Your credit history is even more critical if you apply for a mortgage with little money down. That is because the more significant the down payment you make, the lower your actual home loan amount will be. In addition, you should know that banks and other lending institutions typically require a minimum down payment of 5% to 10%.

Figuring Out Your Down Payment

One of the main concerns about home-ownership in Canada is that you have to pay a down payment. Banks might require you to pay as much as 20% of the purchase price before giving you a mortgage loan. To buy a home worth $500, 000 your down payment needs to be at least $100 000. However, it is essential to know that you can buy a house with less than 20% down.

Suppose you have a family member willing to invest in your house by becoming a part of the ownership structure called “equity sharing.” In that case, it might be possible to buy a home even without paying any money upfront. It is also possible to finance more than 80% of the purchase price by taking out a second mortgage loan.

How to Pay Off Your Mortgage Faster

One of the main benefits of home ownership is that you can access all sorts of financial assistance programs. For example, suppose you want to renovate your house and higher-quality materials than your budget allows. In that case, it might be possible for you to finance the purchase by taking out a home renovation loan.

In addition, you might be able to take advantage of the tax relief offered by the Canada Revenue Agency. For example, if you make a down payment of more than 20%, you might qualify for a refund on your taxes over several years.

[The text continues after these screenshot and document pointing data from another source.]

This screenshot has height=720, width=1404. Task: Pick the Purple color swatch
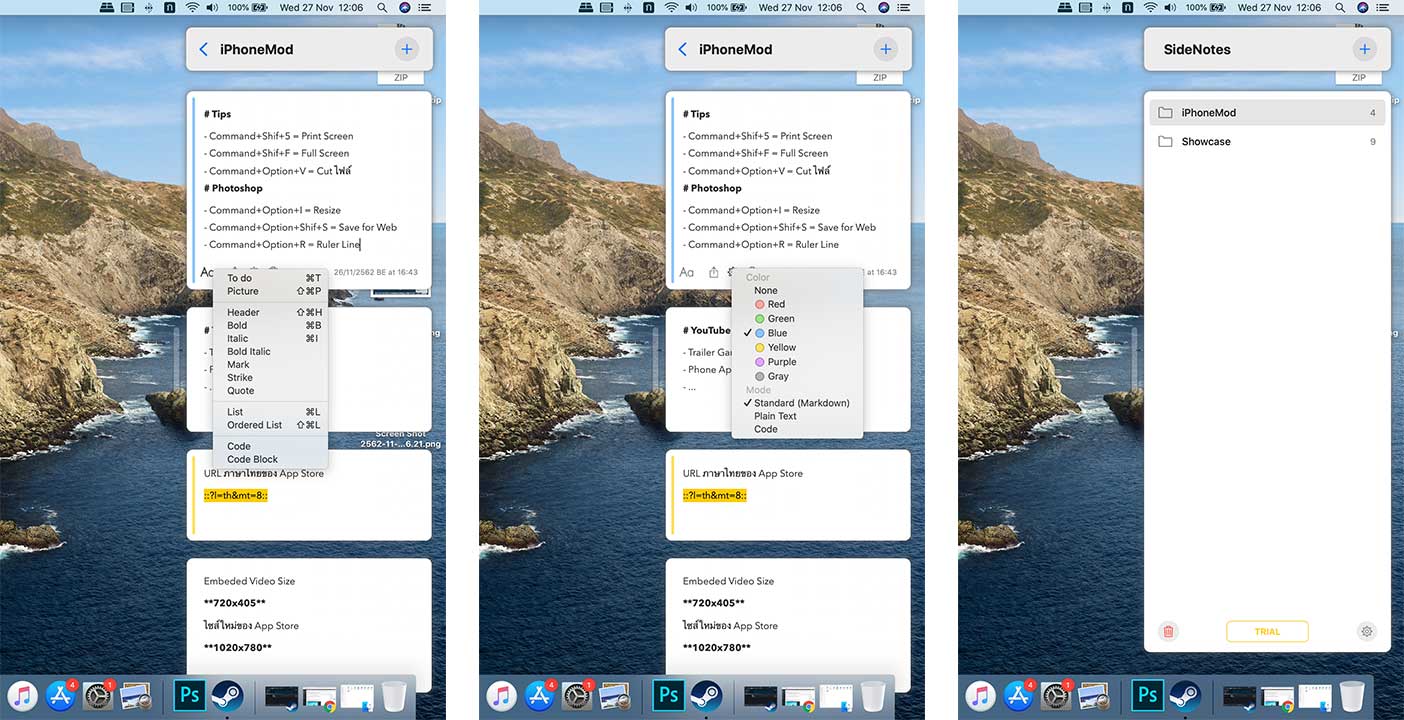click(781, 362)
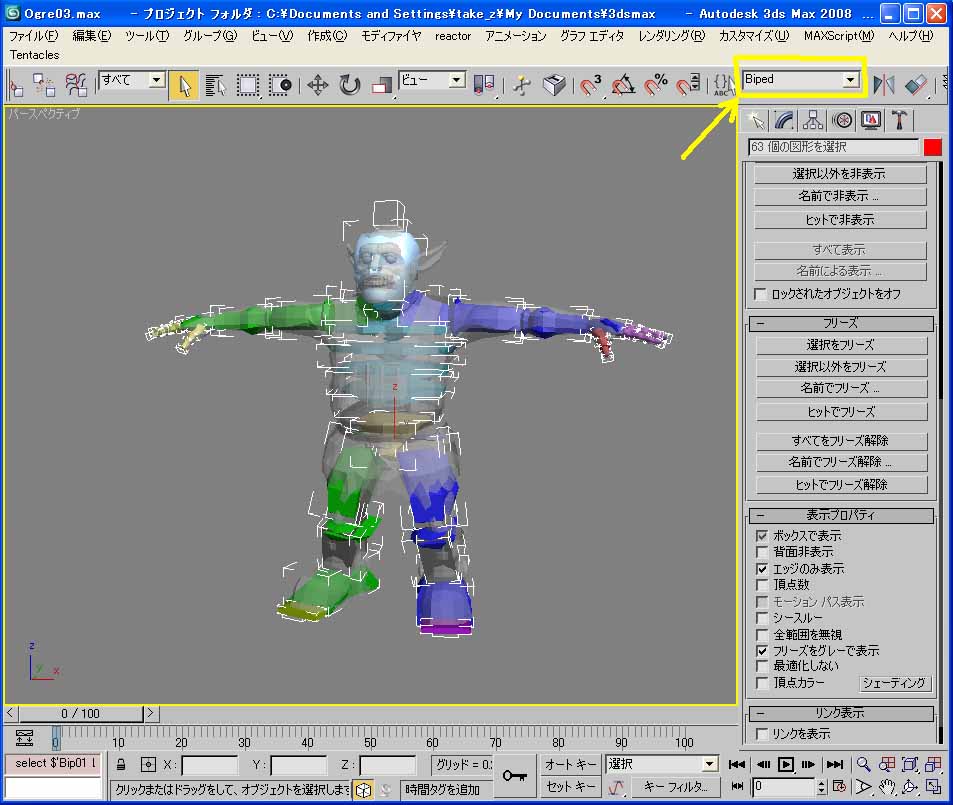Screen dimensions: 953x805
Task: Open the Hierarchy command panel tab
Action: pyautogui.click(x=813, y=120)
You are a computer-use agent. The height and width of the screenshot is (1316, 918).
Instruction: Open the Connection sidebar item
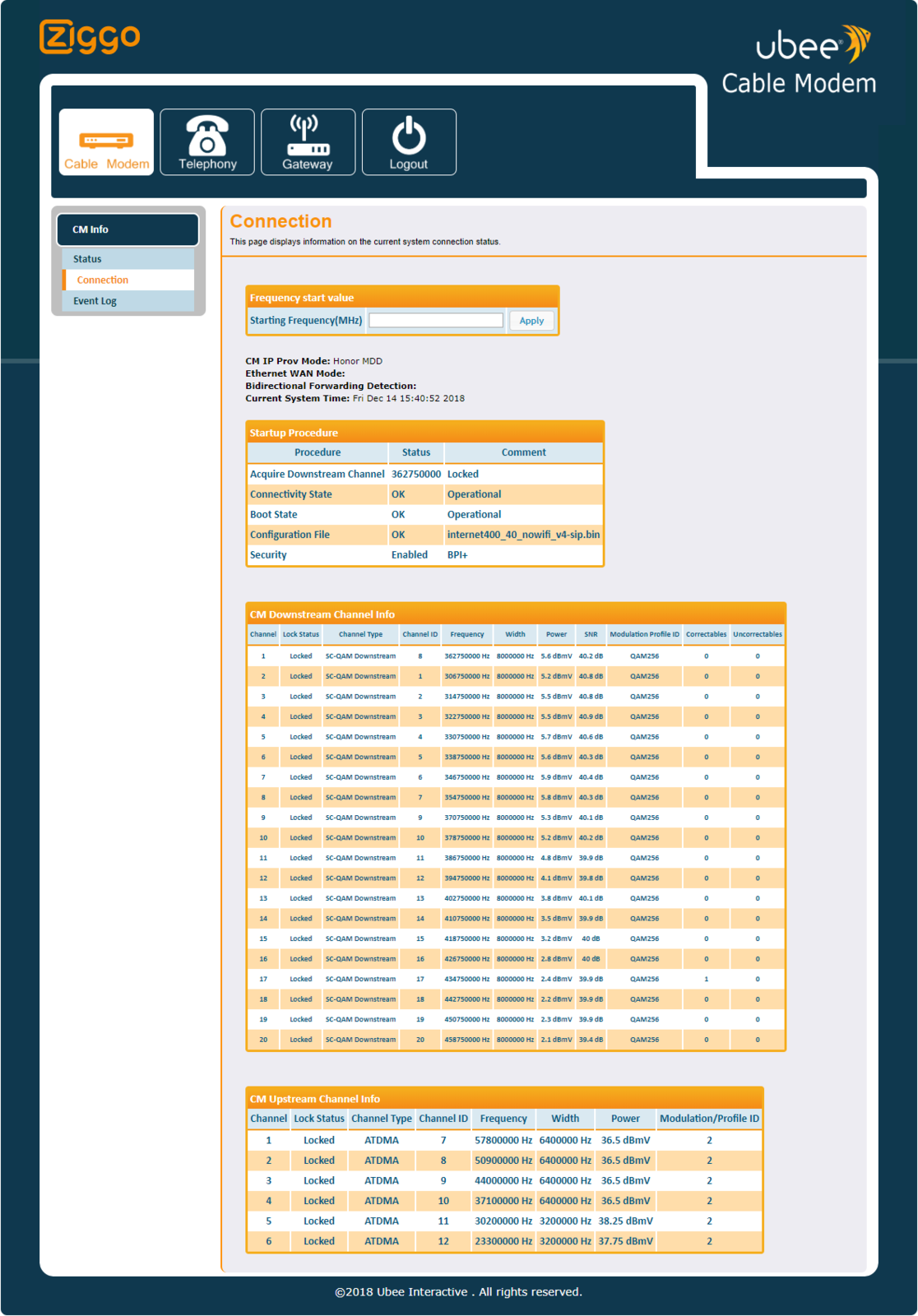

Another way to pay off your mortgage faster is to invest in a tax-free savings account. Regarding other ways to pay off your mortgage faster, it is essential to know that the longer your amortization period, the more you will have to pay in interest.

In Conclusion

If you want to buy a home without worrying about getting into debt or paying a down payment, it might be a good idea to get in touch with a mortgage specialist. It is also possible for you to improve your credit score to access different types of loans. In addition, there are several different financial assistance programs available when it comes to home-ownership in Canada.